What is expected >> All of the data below should be written out exactly.

Content starts

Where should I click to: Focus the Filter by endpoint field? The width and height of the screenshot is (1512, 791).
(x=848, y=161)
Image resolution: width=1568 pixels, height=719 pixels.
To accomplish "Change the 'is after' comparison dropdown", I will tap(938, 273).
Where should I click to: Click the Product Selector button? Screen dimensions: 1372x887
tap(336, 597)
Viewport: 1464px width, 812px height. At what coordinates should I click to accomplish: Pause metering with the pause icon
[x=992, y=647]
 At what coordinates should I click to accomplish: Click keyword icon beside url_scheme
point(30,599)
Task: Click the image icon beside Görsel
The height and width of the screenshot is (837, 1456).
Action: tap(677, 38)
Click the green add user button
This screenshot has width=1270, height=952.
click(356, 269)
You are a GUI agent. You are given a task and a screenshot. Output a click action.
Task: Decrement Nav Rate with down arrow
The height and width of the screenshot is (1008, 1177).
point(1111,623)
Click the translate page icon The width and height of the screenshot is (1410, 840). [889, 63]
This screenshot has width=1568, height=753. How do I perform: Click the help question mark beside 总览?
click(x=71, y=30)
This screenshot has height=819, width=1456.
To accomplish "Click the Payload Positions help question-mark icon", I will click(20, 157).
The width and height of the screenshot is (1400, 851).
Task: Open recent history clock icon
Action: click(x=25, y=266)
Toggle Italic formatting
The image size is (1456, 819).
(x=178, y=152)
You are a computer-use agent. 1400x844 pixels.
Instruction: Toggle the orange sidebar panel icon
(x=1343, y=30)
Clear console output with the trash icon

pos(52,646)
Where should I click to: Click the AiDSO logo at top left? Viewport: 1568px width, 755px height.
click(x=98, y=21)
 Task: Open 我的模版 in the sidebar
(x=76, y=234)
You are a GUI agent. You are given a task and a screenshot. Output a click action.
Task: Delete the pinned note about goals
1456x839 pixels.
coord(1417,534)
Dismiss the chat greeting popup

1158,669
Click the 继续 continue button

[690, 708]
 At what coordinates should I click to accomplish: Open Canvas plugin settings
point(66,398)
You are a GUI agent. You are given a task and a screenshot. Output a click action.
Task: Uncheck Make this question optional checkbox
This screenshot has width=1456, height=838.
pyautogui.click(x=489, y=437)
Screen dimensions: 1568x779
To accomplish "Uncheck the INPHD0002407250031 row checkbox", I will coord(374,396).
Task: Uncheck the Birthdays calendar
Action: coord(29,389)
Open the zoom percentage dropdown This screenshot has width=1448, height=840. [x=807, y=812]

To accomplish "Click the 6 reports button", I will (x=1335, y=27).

Content ends

Answer box >>
Where should I click to: Focus the Filter by endpoint field? The width and height of the screenshot is (1512, 791).
(x=848, y=161)
Image resolution: width=1568 pixels, height=719 pixels.
To accomplish "Change the 'is after' comparison dropdown", I will tap(938, 273).
Where should I click to: Click the Product Selector button? Screen dimensions: 1372x887
tap(336, 597)
Viewport: 1464px width, 812px height. At what coordinates should I click to accomplish: Pause metering with the pause icon
[x=992, y=647]
 At what coordinates should I click to accomplish: Click keyword icon beside url_scheme
point(30,599)
Task: Click the image icon beside Görsel
The height and width of the screenshot is (837, 1456).
Action: tap(677, 38)
Click the green add user button
This screenshot has width=1270, height=952.
click(356, 269)
You are a GUI agent. You are given a task and a screenshot. Output a click action.
Task: Decrement Nav Rate with down arrow
The height and width of the screenshot is (1008, 1177).
point(1111,623)
Click the translate page icon The width and height of the screenshot is (1410, 840). [889, 63]
This screenshot has width=1568, height=753. How do I perform: Click the help question mark beside 总览?
click(x=71, y=30)
This screenshot has height=819, width=1456.
To accomplish "Click the Payload Positions help question-mark icon", I will click(20, 157).
The width and height of the screenshot is (1400, 851).
Task: Open recent history clock icon
Action: click(x=25, y=266)
Toggle Italic formatting
The image size is (1456, 819).
(x=178, y=152)
You are a computer-use agent. 1400x844 pixels.
Instruction: Toggle the orange sidebar panel icon
(x=1343, y=30)
Clear console output with the trash icon

pos(52,646)
Where should I click to: Click the AiDSO logo at top left? Viewport: 1568px width, 755px height.
click(x=98, y=21)
 Task: Open 我的模版 in the sidebar
(x=76, y=234)
You are a GUI agent. You are given a task and a screenshot. Output a click action.
Task: Delete the pinned note about goals
1456x839 pixels.
coord(1417,534)
Dismiss the chat greeting popup

1158,669
Click the 继续 continue button

[690, 708]
 At what coordinates should I click to accomplish: Open Canvas plugin settings
point(66,398)
You are a GUI agent. You are given a task and a screenshot. Output a click action.
Task: Uncheck Make this question optional checkbox
This screenshot has width=1456, height=838.
pyautogui.click(x=489, y=437)
Screen dimensions: 1568x779
To accomplish "Uncheck the INPHD0002407250031 row checkbox", I will coord(374,396).
Task: Uncheck the Birthdays calendar
Action: coord(29,389)
Open the zoom percentage dropdown This screenshot has width=1448, height=840. [x=807, y=812]

To accomplish "Click the 6 reports button", I will (x=1335, y=27).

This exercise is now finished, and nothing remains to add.